I was  asking John just this morning how the city of Bismarck got its name, and at our first stop for the day I received an answer to that question. At this historical site sits a 1909 Northern Pacific Locomotive. The interpretive sign there notes that the town was established in 1872 and at that time was called Edwinton.  It was given that name to honor Edwin L. Johnson,  Chief Engineer of the Northern Pacific Railroad. A year later the town was renamed Bismarck after Chancellor Bismarck of Germany. It was an attempt by the town to attract German investors to the region to spur railroad construction by Northern Pacific. Camp Hancock was the location of a United States infantry post from 1872-1877. The purpose of the post was to protect railroad supplies, equipment and engineering crews of the railroad.
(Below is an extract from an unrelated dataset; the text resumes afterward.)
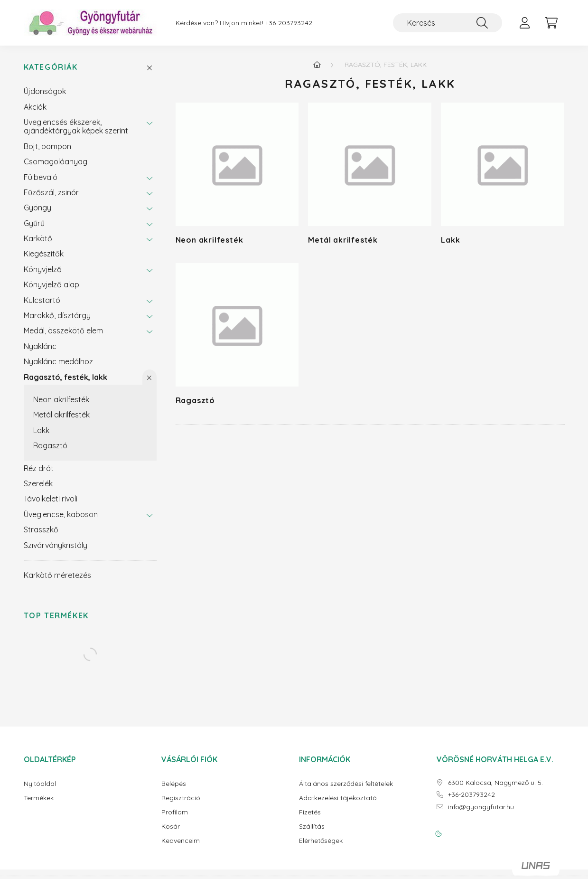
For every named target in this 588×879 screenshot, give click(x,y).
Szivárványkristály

At this historical site Bread of Life Episcopal Church is located.  Here the first " non-Roman church service"  for Bismarck was held in 1873.
We returned to the capitol grounds for the afternoon. Near the capitol is located the Heritage Center. It has wonderful exhibits covering the history of North Dakota from the time of the dinosaurs. The museum also has an excellent collection of America Indian artifacts has well as interpretive exhibits featuring North Dakota's military and agricultural history. Outside the building is this statue of Sakakawea who guided the Lewis and Clark expedition. The artist, Leonard Cuellet,used one of Sakakawea's descendants Hannah Levings as a model for the statue. Hannah was from the Hidutsa Indian tribe. This artwork was done in 1909.
While John was finishing up at the museum I strolled to the west side of the capitol mall to take the arboretum trail which is located behind the Governor's Residence. The trail meanders through a forest of trees and shrubs. Posts identify 75 different species planted on the grounds. I found an interesting statue of a horse near the end of the trail. It is made of bits and pieces of rebar welded together.